**Data shown**
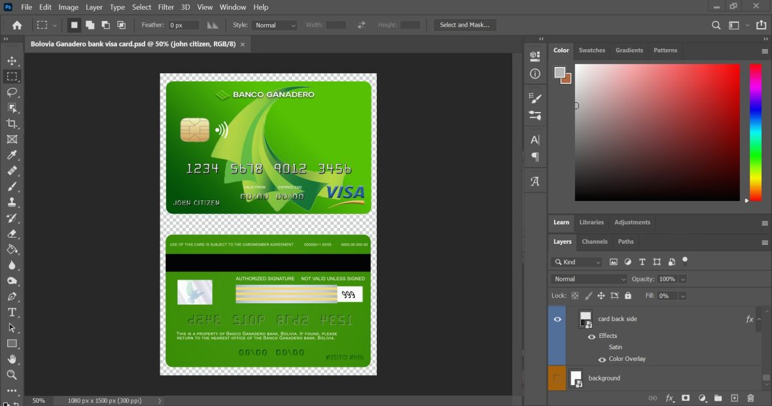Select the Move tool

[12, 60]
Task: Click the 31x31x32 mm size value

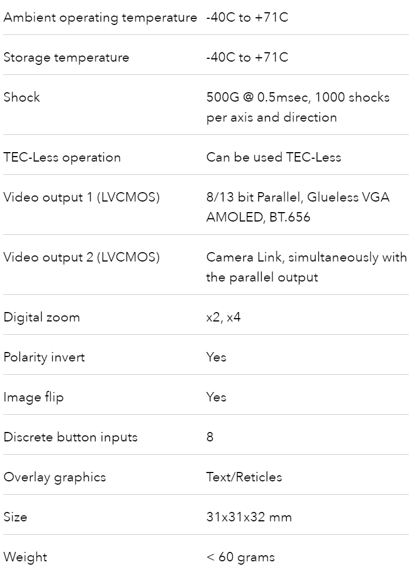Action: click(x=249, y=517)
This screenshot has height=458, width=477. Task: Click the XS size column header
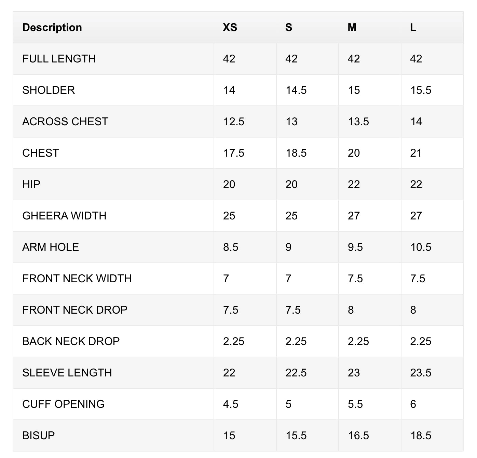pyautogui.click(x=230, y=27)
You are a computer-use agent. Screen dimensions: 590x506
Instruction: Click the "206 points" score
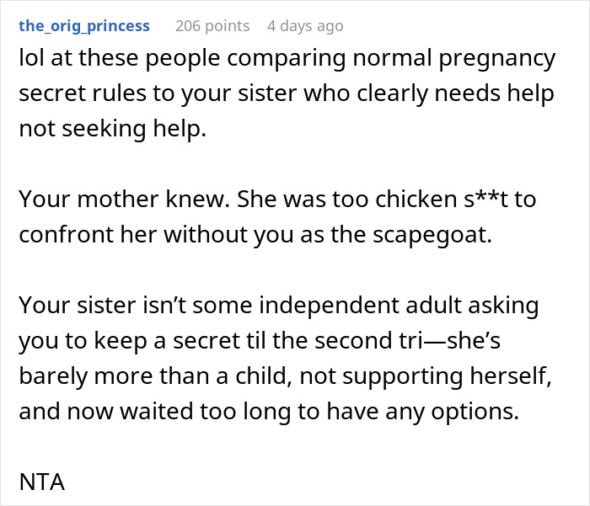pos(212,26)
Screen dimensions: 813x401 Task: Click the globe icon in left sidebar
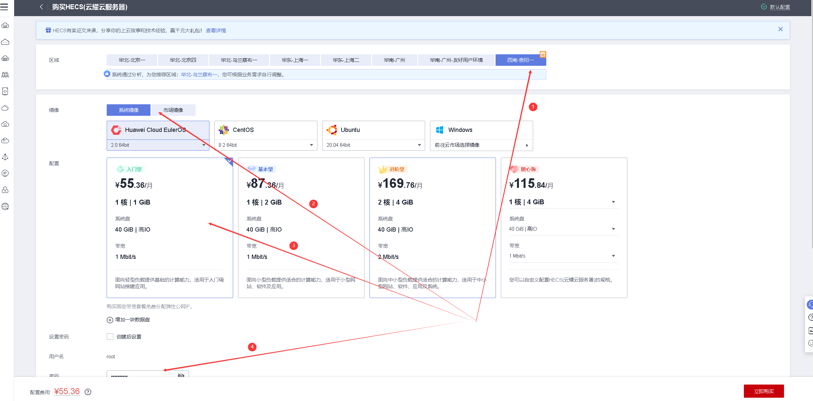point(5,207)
* * *
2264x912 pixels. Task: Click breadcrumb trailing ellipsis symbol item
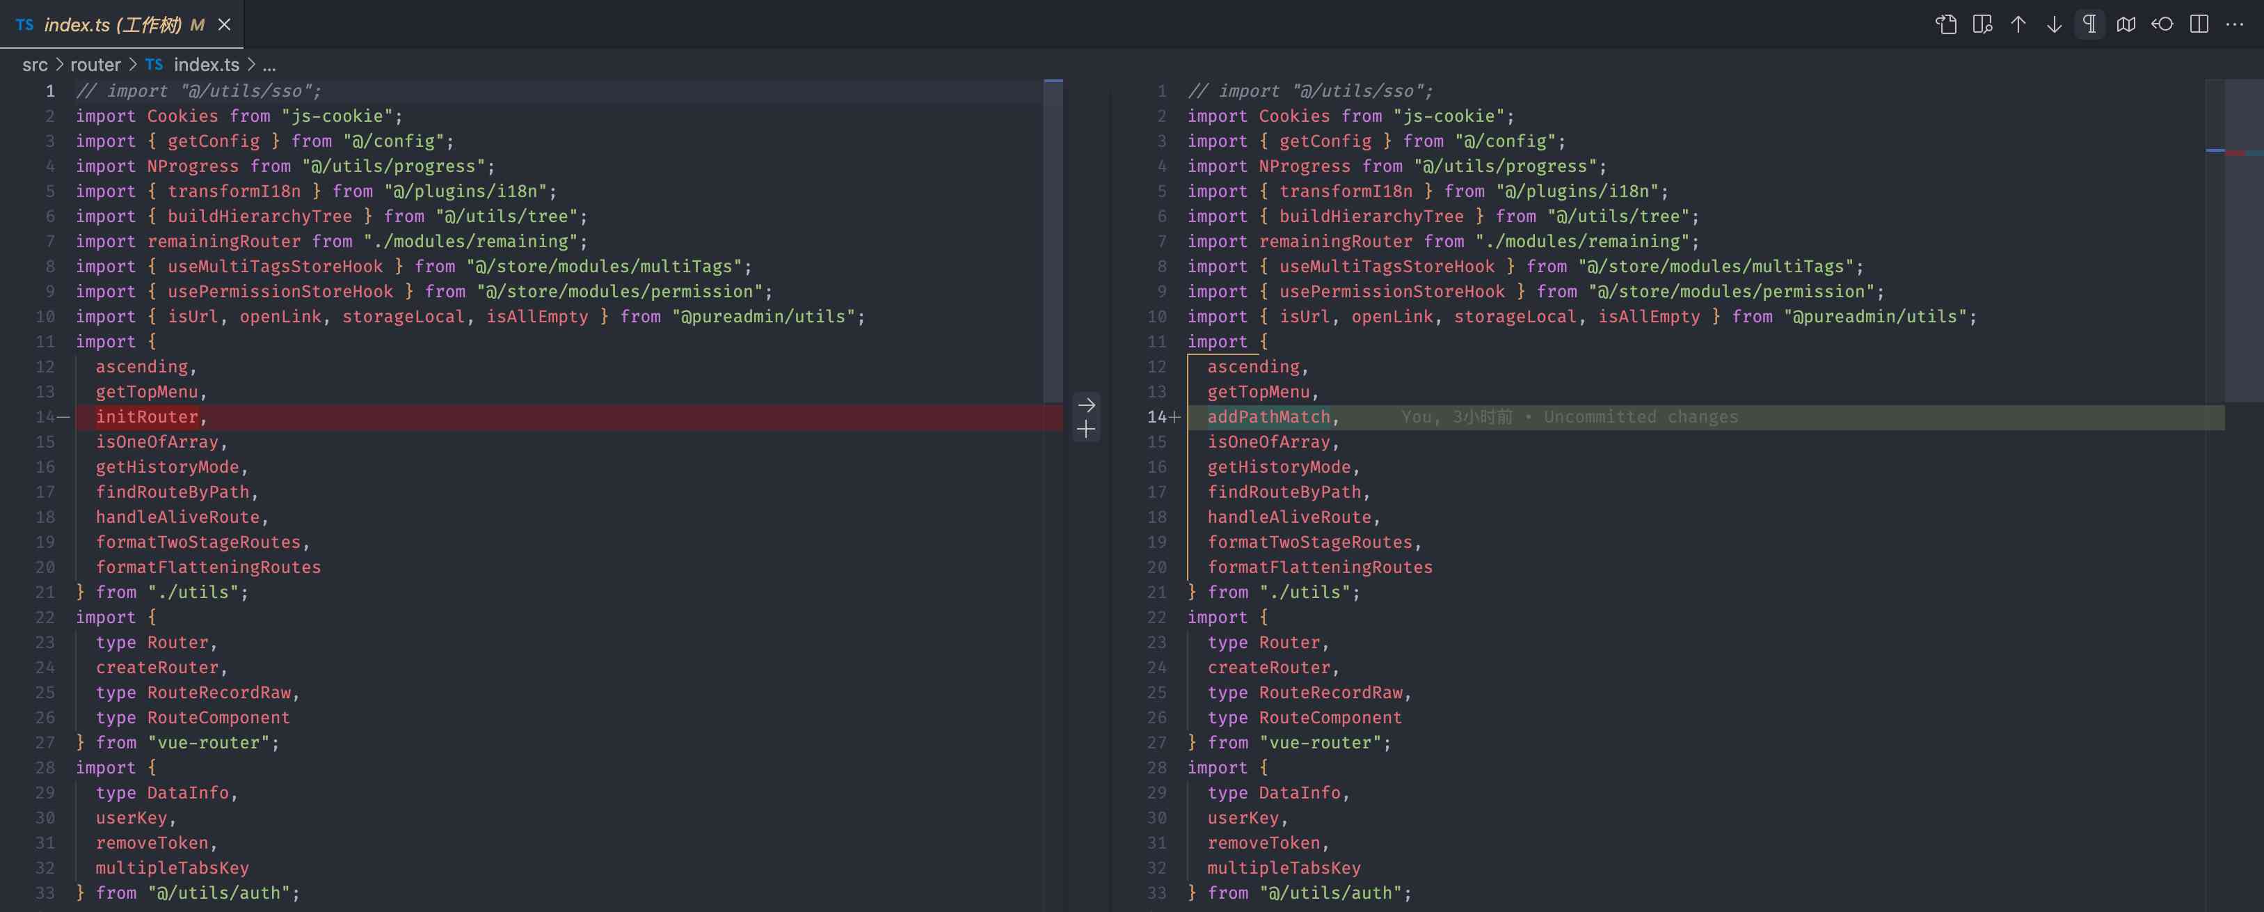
---
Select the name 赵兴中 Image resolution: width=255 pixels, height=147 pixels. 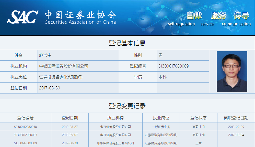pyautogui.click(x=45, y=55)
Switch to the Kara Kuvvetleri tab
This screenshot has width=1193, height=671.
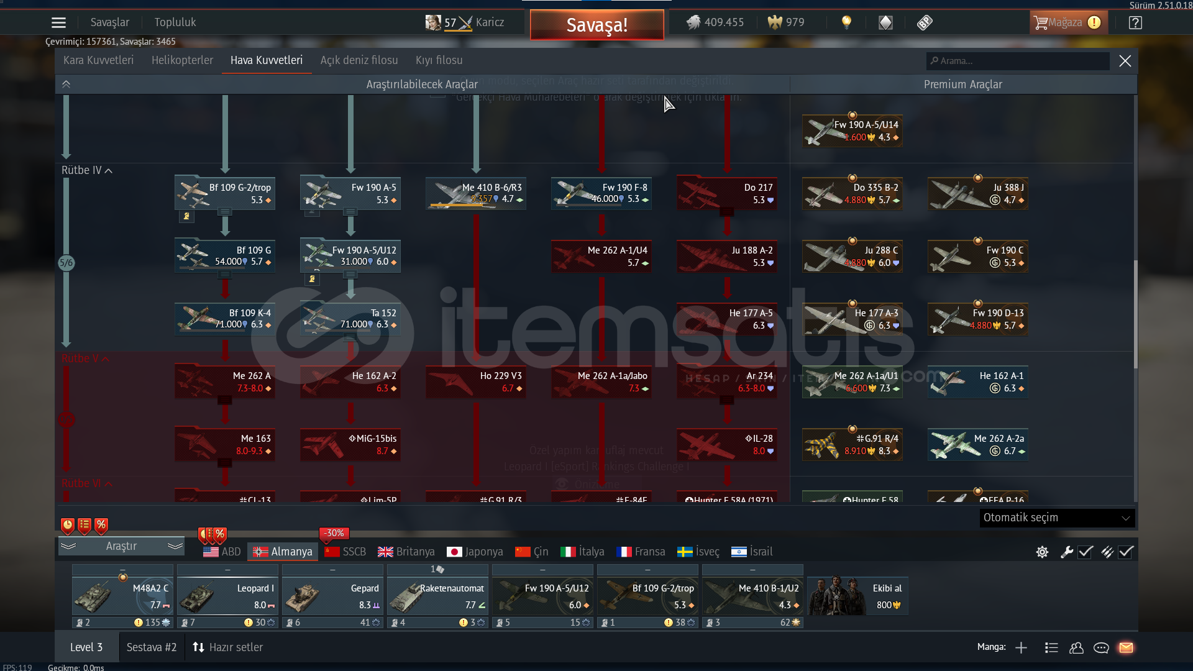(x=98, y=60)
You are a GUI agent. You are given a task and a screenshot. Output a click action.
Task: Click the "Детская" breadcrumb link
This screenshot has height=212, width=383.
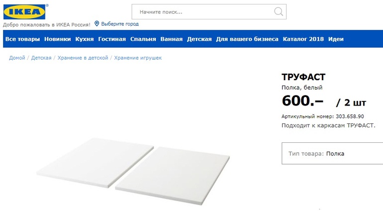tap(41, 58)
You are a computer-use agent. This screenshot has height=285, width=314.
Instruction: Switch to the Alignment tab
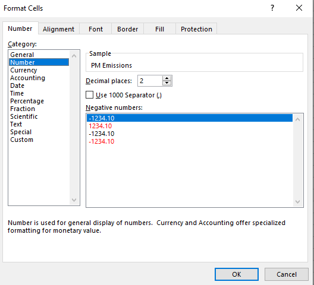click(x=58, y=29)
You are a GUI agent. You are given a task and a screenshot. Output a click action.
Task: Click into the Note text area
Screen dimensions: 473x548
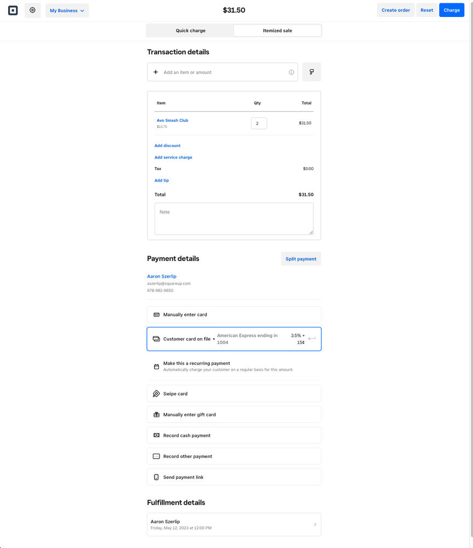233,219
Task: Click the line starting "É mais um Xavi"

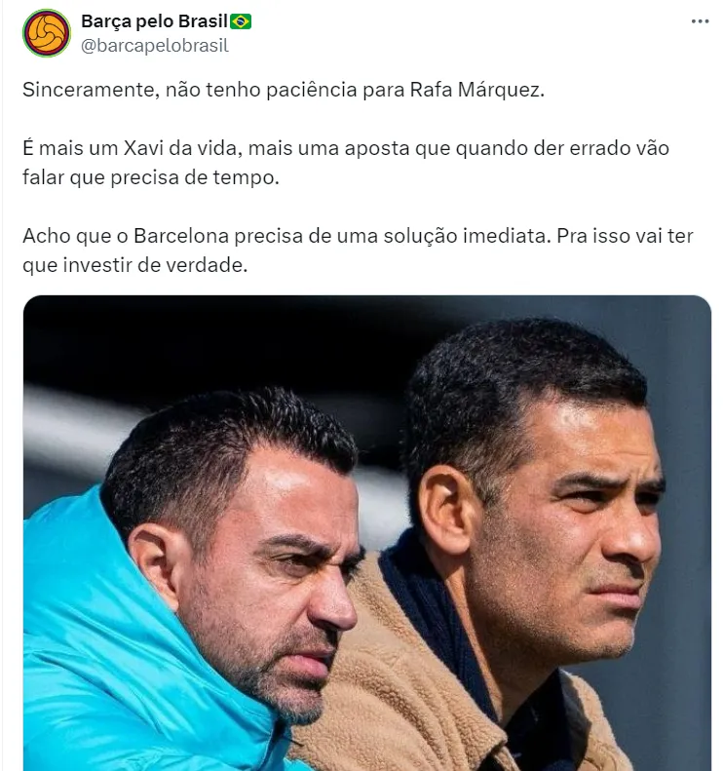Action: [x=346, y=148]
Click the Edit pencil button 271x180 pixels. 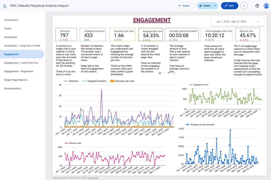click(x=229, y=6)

**Task**
Please repeat the lines from the line with "Task: Click the 31x31x32 mm size value" up to and including the line with "point(5,207)", keeping the pictures out of your answer.

**Answer to the problem**
Task: Click the 31x31x32 mm size value

Action: click(x=249, y=517)
This screenshot has height=458, width=477. Task: Click the XS size column header
pyautogui.click(x=230, y=27)
You are a computer-use agent. Screen dimensions: 590x506
Instruction: Click the "206 points" score
pos(212,26)
Screen dimensions: 813x401 Task: Click the globe icon in left sidebar
point(5,207)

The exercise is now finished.